Solitude is Not a Scary Word

John Loengard_Georgia O'Keeffe's LibraryThe idea and topic of solitude is nearly always on the tip of my tongue and in the foremost part of my brain. Some people fear that word – think it implies some kind of negative situation: the act of being alone. I understand that the idea of complete aloneness can be a terrifying thing for many of us – but I can’t imagine a life where solitude didn’t play a leading role.

My love affair with solitude started back as a sophomore in college. No, I didn’t love being alone at 19 – hanging out alone, driving alone, eating alone – and frankly, none of that happened. As a young college kid, I was usually stuck in some run down apartment with five other clamoring girls and my days were filled with loudness and chaos. I knew nothing of peace and little of quiet.

My life sort of changed upon the entrance of Rainer Maria Rilke. If you know me well, you know that my relationship with this poet is at its weakest point, fierce–and at its strongest, completely overwhelming. It would not be overreaching to say that his words pulsate through my life in a very real way. A topic that Rilke covers at length is solitude and the importance of it in your life. The pain of it is sweet and ultimately turns into a need that brings a wealth of comforting and self-awareness.

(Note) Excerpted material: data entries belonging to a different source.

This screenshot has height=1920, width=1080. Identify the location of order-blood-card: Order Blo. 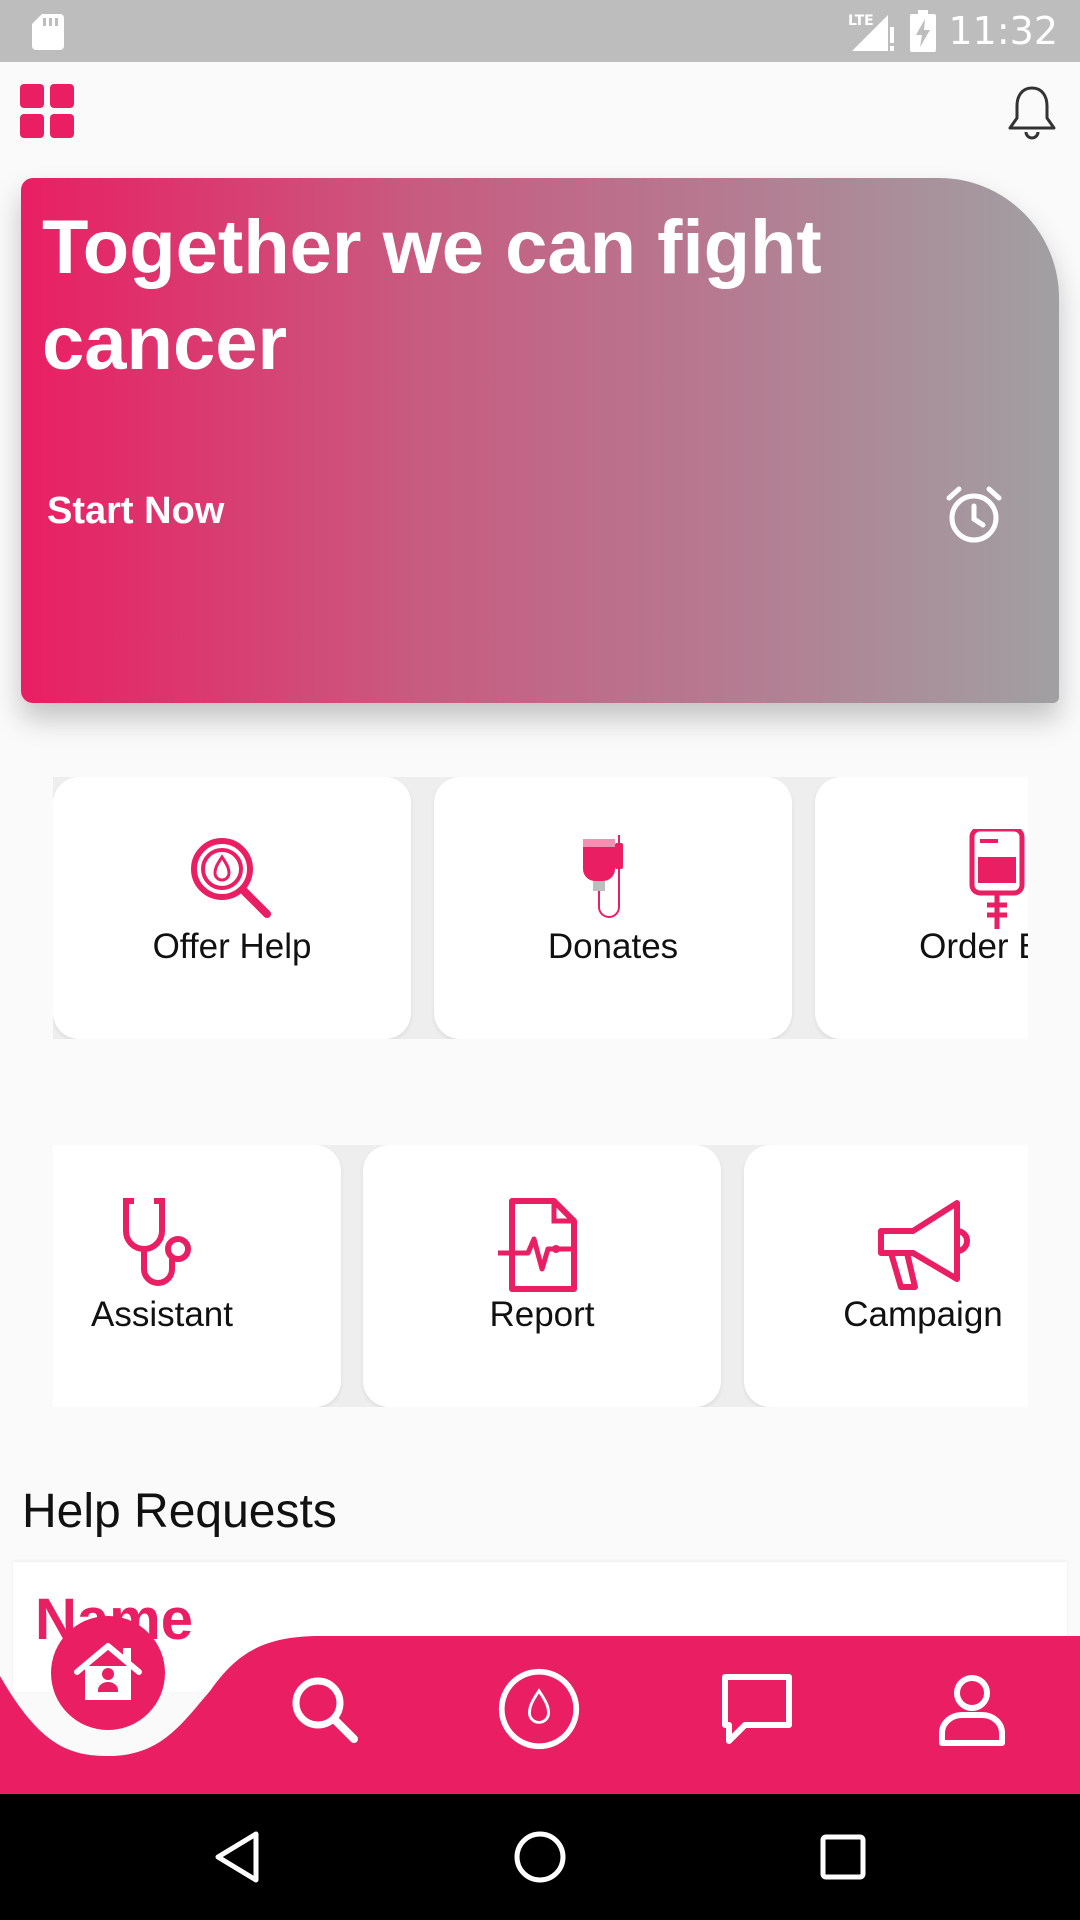
(922, 908).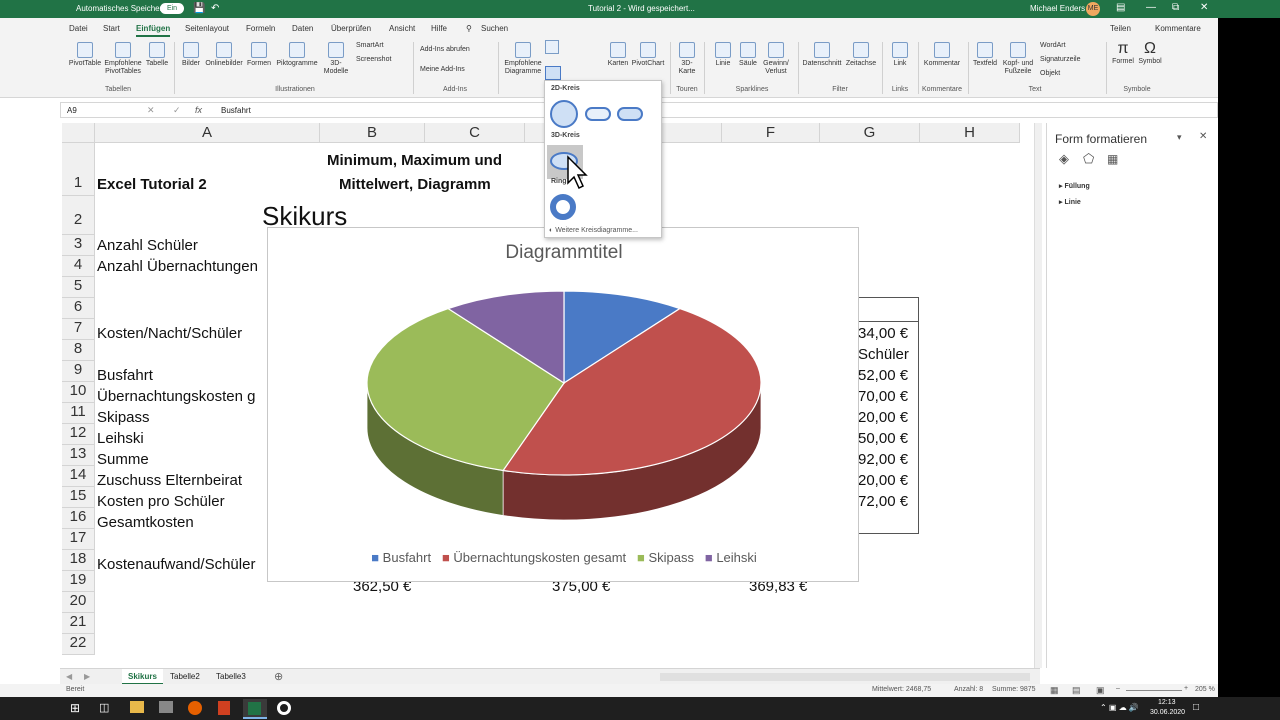  Describe the element at coordinates (414, 160) in the screenshot. I see `cell-b1-line1: Minimum, Maximum und` at that location.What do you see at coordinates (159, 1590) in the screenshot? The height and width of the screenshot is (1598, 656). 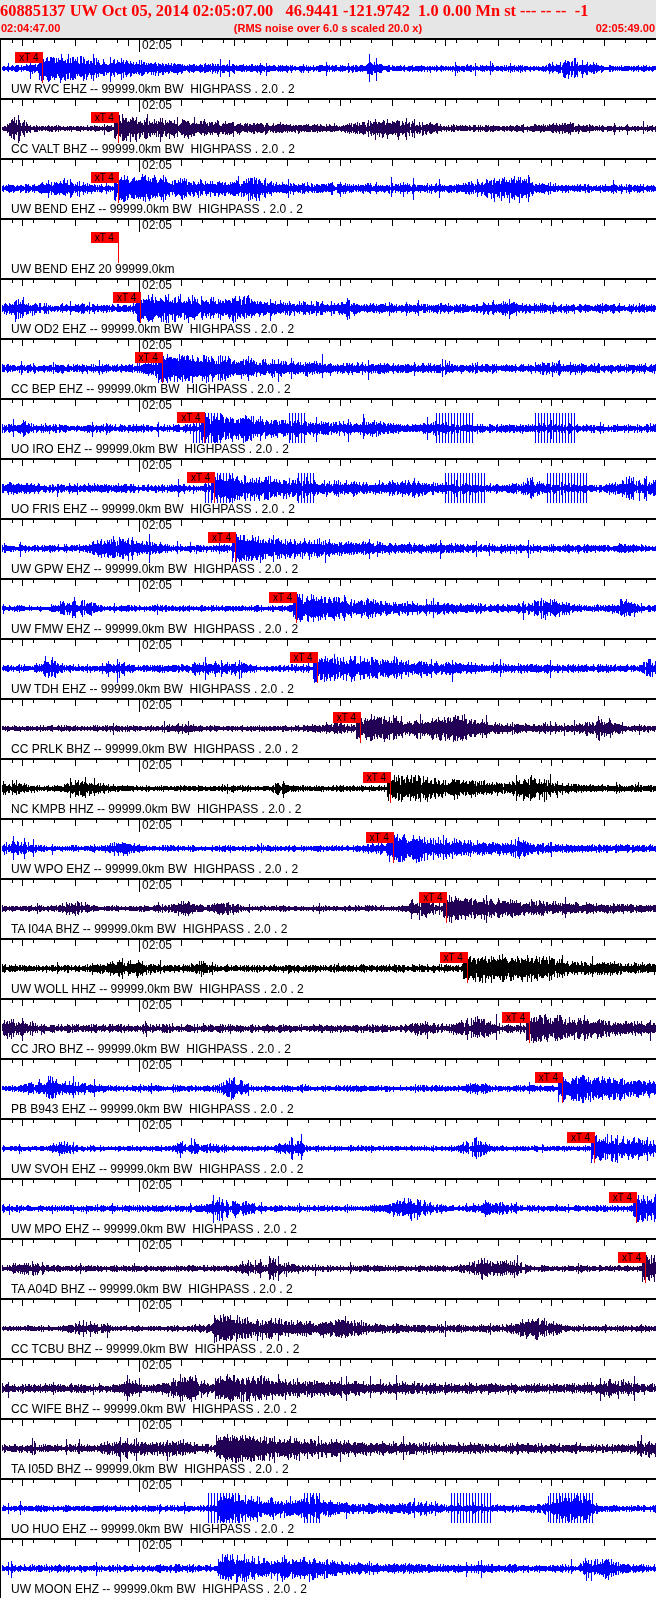 I see `channel-label: UW MOON EHZ -- 99999.0km BW HIGHPASS . 2.0 . 2` at bounding box center [159, 1590].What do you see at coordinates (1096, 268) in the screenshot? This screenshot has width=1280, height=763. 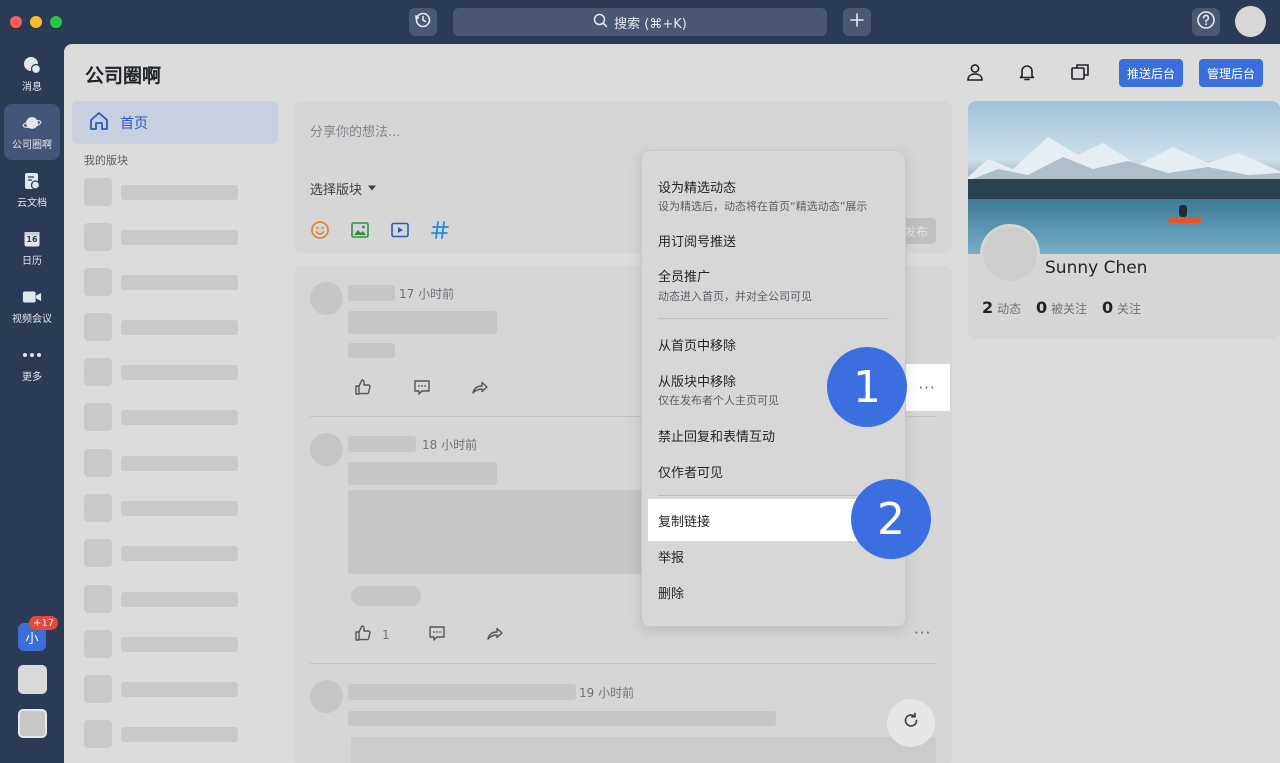 I see `profile-name: Sunny Chen` at bounding box center [1096, 268].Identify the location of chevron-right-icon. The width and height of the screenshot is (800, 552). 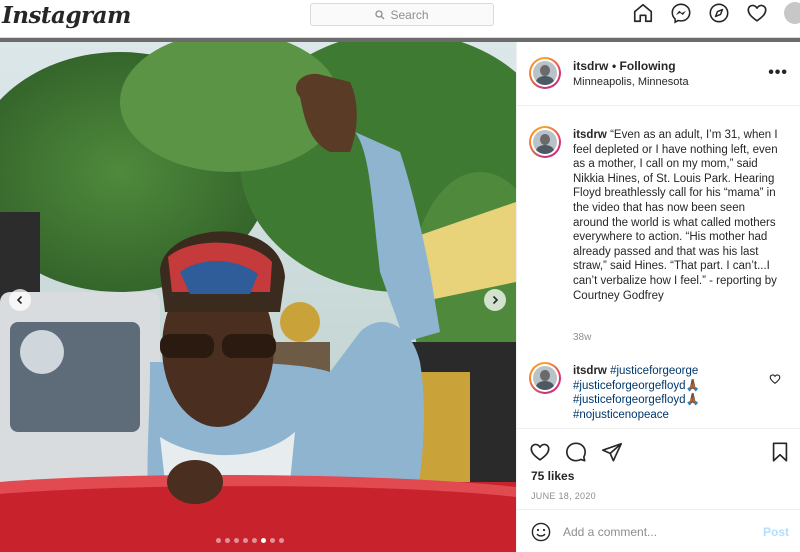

“love your solitude and try to sing out with the pain it causes you. For those who are near you are far away… and this shows that the space around you is beginning to grow vast…. be happy about your growth, in which of course you can’t take anyone with you, and be gentle with those who stay behind…”

“the point of marriage is not to create a quick commonality by tearing down all boundaries; on the contrary, a good marriage is one in which each partner appoints the other to be the guardian of his solitude, and thus they show each other the greatest possible trust. A merging of two people is an impossibility, and where it seems to exist, it is a hemming-in, a mutual consent that robs one party or both parties of their fullest freedom and development.”

This idea of protecting someone’s solitude is something that many people can’t wrap their head around – why would you in fact, encourage your beloved to spend time away from you? Our culture is completely obsessed with the avoidance of lonliness. With running away from quiet. We are an untrusting culture and we fear what the possible outcome could be of protecting the aloneness of another. I try to remember that in our aloneness we develop ourselves, understand ourselves, and grow as people. There is a powerful freedom in that – and I want to protect it for those I love. I want them to protect it for me. As I enter into a marriage in a matter of weeks, one of the most comforting things to me is that we practice this. We give each other the gift of our own solitude.

“Love consists of this: two solitudes that meet, protect and greet each other.”

After reading a lot about the importance of my own solitude, at 19, I decided to practice it. For nearly 2 years, I took myself out to dinner once a week. I read. I wrote. I watched people in a way that I never would if I had not been alone. I sat for hours in coffee shops. I went on long walks. I drove into the mountains. I cooked alone. In many ways, those singular moments helped to create my core personality – the best parts that I still love today. My independence. My creativity. My need to write. My desire to hear my own thinking. And comfort in my own skin. Sure, that has come and gone over the years – but the practice of being alone makes it much easier to find on days when I feel like a foreigner in my own life.

A lot has happened in the past 10 years. Sometimes solitude finds you when all you want is someone else. And other times, when all you want is to be alone – you can’t shake others around you. It is a hard space to find. This morning, a good friend of mine posted this video, which was an amazing, wonderful, beautiful reminder to spend time with yourself. That you are enough. That you can love and relate and connect, and still take those moments of pure aloneness for yourself. We should enjoy them. We should look forward to them. And, if we have an art, we must take the time to practice it. I am taking note – again.

“Make your ego porous. Will is of little importance, complaining is nothing, fame is nothing. Openness, patience, receptivity, solitude is everything.”

All quotes by Rainer Maria Rilke.


7 replies »

  1. I too have been relishing my time in solitude as of late – but you have put the words to what I’ve been feeling. Times of solitude slow down time itself, allow me to mark its passage. I have let too many spring’s slip away unnoticed, surrounded by people and things to distract me. No more.

  2. Beautiful post Chels!

    I love when you say being alone taught you to observe in a way you can only do while by yourself. I think that’s a huge reason I enjoy it so much. Lately I have been taking as much time as I can, because I know motherhood is going to change allot of things, and while I know I can still find some time, I can’t shake this feeling that “alone” is going to change for awhile once the baby is born. So I’m cherishing my time right now.